Zipjet, a European dry-cleaning company, has conducted a study to determine which factors contribute most to stress in various world cities and which urban centers are less stressful. The study looked at various factors ranging from population density, greenery, public transportation, and the number of sunny days to pollution and mental health.
In terms of the most stressful cities, Baghdad is at the bottom of the list, ranking 150th. Tehran comes in at No. 145, only less stressful than Cairo, Dakar, Lagos, and Kabul, which is 149th, the study shows.
Stuttgart, Germany is at the top of the list, with a score of one. Close behind is Luxembourg and Hannover, with Bern, Switzerland, in fourth place and Munich in fifth. Three of the top five cities are in Germany. The U.S. city of Seattle is the least stressful North American urban center, in 12th place.

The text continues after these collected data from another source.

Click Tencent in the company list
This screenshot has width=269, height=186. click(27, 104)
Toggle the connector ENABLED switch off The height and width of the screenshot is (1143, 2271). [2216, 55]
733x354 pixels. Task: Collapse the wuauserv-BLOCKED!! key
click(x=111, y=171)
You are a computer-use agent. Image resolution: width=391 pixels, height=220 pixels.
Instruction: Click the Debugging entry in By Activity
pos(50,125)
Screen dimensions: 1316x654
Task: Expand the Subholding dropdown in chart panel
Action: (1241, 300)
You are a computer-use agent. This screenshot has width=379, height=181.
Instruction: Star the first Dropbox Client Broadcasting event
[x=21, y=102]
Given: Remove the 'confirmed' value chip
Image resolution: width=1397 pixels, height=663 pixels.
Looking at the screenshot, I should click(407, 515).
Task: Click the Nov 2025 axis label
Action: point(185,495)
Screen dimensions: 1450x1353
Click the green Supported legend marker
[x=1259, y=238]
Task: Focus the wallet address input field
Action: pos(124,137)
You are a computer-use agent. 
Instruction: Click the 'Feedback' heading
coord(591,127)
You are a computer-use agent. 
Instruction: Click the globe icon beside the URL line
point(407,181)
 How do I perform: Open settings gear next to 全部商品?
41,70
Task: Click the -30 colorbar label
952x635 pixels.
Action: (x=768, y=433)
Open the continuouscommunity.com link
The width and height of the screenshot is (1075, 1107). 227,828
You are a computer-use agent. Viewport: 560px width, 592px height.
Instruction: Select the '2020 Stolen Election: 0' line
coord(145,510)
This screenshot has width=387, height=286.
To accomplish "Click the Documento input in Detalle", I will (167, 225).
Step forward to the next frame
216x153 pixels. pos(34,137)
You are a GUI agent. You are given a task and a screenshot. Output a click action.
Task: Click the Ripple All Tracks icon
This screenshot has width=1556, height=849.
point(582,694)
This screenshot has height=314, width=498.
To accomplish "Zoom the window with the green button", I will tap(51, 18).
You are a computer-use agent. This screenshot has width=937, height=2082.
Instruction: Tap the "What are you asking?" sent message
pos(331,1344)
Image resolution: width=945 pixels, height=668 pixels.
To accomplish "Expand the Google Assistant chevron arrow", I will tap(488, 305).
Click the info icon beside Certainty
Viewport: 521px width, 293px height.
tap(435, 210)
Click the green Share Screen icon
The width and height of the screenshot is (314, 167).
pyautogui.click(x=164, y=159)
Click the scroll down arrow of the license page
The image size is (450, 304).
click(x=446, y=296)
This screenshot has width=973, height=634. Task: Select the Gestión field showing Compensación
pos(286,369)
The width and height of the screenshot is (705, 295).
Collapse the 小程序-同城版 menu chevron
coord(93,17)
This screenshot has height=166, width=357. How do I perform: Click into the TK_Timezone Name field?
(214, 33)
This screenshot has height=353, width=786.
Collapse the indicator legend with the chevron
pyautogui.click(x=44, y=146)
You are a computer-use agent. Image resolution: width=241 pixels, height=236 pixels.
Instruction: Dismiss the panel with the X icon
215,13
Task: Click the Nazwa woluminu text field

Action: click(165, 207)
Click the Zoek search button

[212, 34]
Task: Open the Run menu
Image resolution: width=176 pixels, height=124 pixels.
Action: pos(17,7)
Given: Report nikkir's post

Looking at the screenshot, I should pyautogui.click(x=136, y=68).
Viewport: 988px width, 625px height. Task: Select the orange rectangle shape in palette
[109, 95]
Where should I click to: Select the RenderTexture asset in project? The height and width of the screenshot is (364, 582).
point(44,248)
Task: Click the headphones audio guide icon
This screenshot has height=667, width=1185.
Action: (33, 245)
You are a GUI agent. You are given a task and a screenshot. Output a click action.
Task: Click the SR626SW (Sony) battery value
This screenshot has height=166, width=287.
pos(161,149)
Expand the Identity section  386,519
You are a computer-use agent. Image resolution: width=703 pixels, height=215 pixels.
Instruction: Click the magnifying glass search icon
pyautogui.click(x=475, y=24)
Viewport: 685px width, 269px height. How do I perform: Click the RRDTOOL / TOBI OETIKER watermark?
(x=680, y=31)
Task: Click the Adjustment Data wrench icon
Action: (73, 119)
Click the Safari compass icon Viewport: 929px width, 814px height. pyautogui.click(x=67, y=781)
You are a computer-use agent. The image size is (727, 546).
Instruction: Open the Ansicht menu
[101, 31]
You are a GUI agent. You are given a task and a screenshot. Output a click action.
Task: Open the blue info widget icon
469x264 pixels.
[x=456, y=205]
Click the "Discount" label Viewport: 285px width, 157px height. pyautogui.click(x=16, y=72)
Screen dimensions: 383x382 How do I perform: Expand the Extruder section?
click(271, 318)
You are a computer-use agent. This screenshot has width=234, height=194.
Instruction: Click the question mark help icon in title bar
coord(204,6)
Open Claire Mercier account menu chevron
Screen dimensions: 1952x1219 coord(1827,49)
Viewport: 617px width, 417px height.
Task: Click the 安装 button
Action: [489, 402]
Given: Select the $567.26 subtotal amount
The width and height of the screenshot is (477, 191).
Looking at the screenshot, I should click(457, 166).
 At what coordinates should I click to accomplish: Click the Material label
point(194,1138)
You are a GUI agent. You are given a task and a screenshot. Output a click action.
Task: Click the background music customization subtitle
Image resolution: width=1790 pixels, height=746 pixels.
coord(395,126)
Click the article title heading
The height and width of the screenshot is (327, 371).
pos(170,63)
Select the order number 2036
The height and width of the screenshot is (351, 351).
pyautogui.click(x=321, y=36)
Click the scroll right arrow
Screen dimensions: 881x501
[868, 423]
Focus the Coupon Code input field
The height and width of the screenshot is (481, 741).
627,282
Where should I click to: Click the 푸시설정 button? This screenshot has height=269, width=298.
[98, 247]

Except for Sydney, Australia, nine of the top 10 cities are in Europe.
Tehran scored low in density, greenery, traffic, the perception of security, air pollution, unemployment, debt per capita, household purchasing power, physical health, and gender equality. Tehran’s stronger scores are in the number of sunny days and social security. The number of sunny days cannot be disputed; it can be easily checked by comparing meteorological data.
Scoring high on social security might seem strange, since the study focused on unemployment insurance, health care, and retirement. Iran is not considered a leading country in any of these areas. One explanation can be that the study relied on official economic data.
For example, the Iranian government says it has 3.5 million unemployed, but it defines employment as a minimum of one hour of work a week. Thus, the real unemployment figure is much higher than official figures would lead us to believe.